- Assignment: The line with "This screenshot has height=352, width=724." marks the start; please set it down along with all later lines through the end of the material, exactly, leaving out pictures.

************

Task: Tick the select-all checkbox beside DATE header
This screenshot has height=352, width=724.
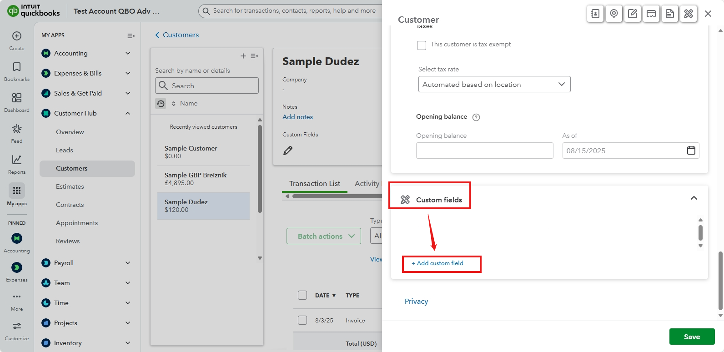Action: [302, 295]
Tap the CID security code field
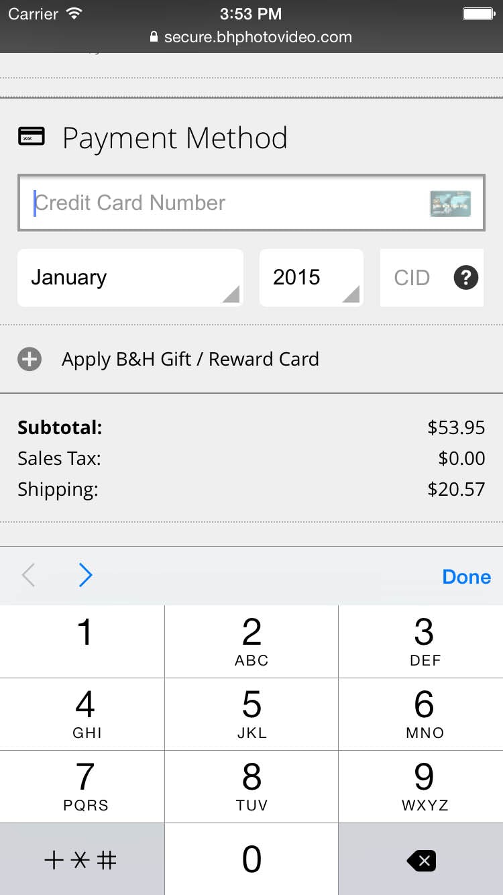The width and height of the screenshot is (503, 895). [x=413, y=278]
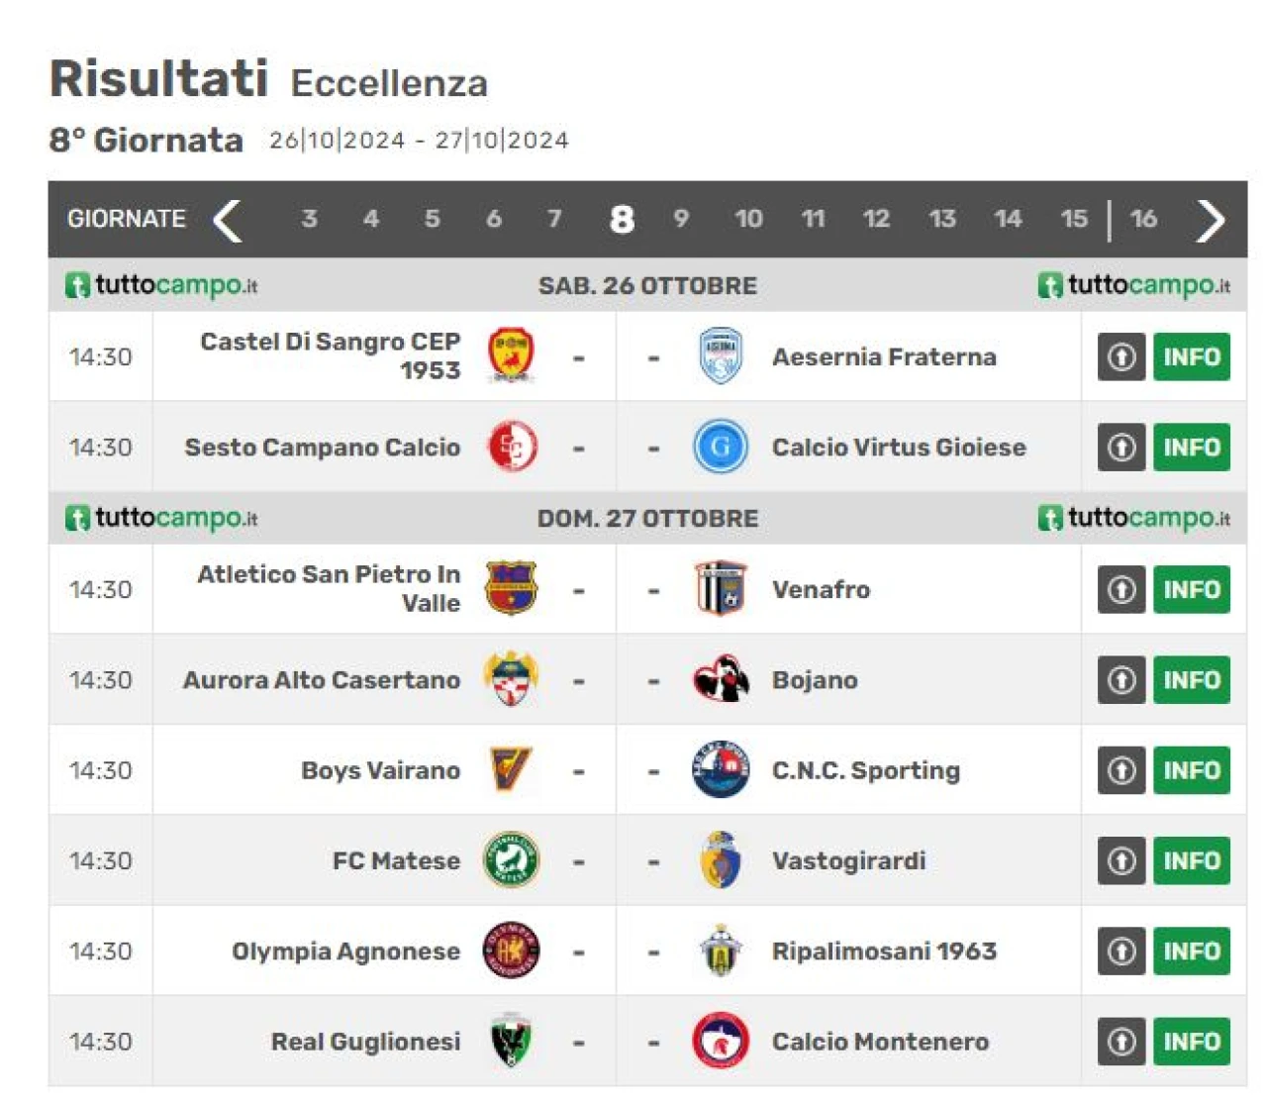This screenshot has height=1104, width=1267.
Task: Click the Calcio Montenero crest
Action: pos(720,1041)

************

- Answer to the problem:
This screenshot has height=352, width=724.
Action: [302, 295]
Tap the CID security code field
The width and height of the screenshot is (503, 895). [x=413, y=278]
This screenshot has height=1104, width=1267.
Task: Click the Calcio Montenero crest
Action: pos(720,1041)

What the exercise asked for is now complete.